しかしそんな素振りには全く気付かぬように、アオイは二人の手にぶらさがり、ぶらさがり、しながら幼稚園までの十分たらずの距離をはしゃぎつつ歩いた。
こんなに喋れるようになるなんて、思ってもなかった。それで入園を許され、今日からその第一日目が始まる。タツキは感慨深さに胸が熱くなるのを覚えた。
間もなく到着した幼稚園は、風船や折り紙の花などできらびやかに飾り付けがなされ、アオイはますます大喜びであった。門の前には、「入園式」と書かれた大きな垂れ幕もあった。
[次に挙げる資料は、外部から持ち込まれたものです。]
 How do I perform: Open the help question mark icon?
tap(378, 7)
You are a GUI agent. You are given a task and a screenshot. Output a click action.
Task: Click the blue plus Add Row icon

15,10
「アオイちゃーん!」仲良しのかな、が園庭から走ってくる。かなの両親が隣で頭を下げた。「おはようございます。」
「おはようございます。いやあ、普段と全然違いますねえ。先生方準備大変だったでしょうねえ。」
「先程その先生に早速ご挨拶してきましたよ。今年から赴任された……、ほら、あちらに……。あ、お見えになった。」
若い女教師は、パステルピンクのスーツに身を包みながら、早速水玉模様のエプロンを付け、子供たちに囲まれていた。
「……ゆこ!」アオイはそう叫んでぽっかりと口を開けた。
女教師は顔を上げ、にっこりとアオイに微笑みかけた。
「あー!」その隣でタツキも叫ぶ。
「どうなさったんです? ああ、アオイ様の担任の先生でいらっしゃる方でしょうかねえ。お聞きしていた通り、お若い方で……。」
「ゆこ! ゆこ!」アオイは清子とタツキの手を振り払って、若い女性教員に向けて一目散に駆け出した。
「まあ、アオイ様! どうされたんです?」
「あの、人……、アオイが初めて喋った日、ライブハウスで、店員してた人なんだよ! 一日アオイの面倒よっく看てくれて!」
ユウコはしゃがんで、走り来るアオイを抱き締めた。「アオイちゃん、今日からよろしくね。」
「ゆこ!」
清子とタツキは互いに目を見合わせ、微笑んだ。この美しい園庭の中で齎された今の光景が、アオイの未来を輝かしいものとしてくれる、そのプロローグとしてこの上なく相応しく思われて。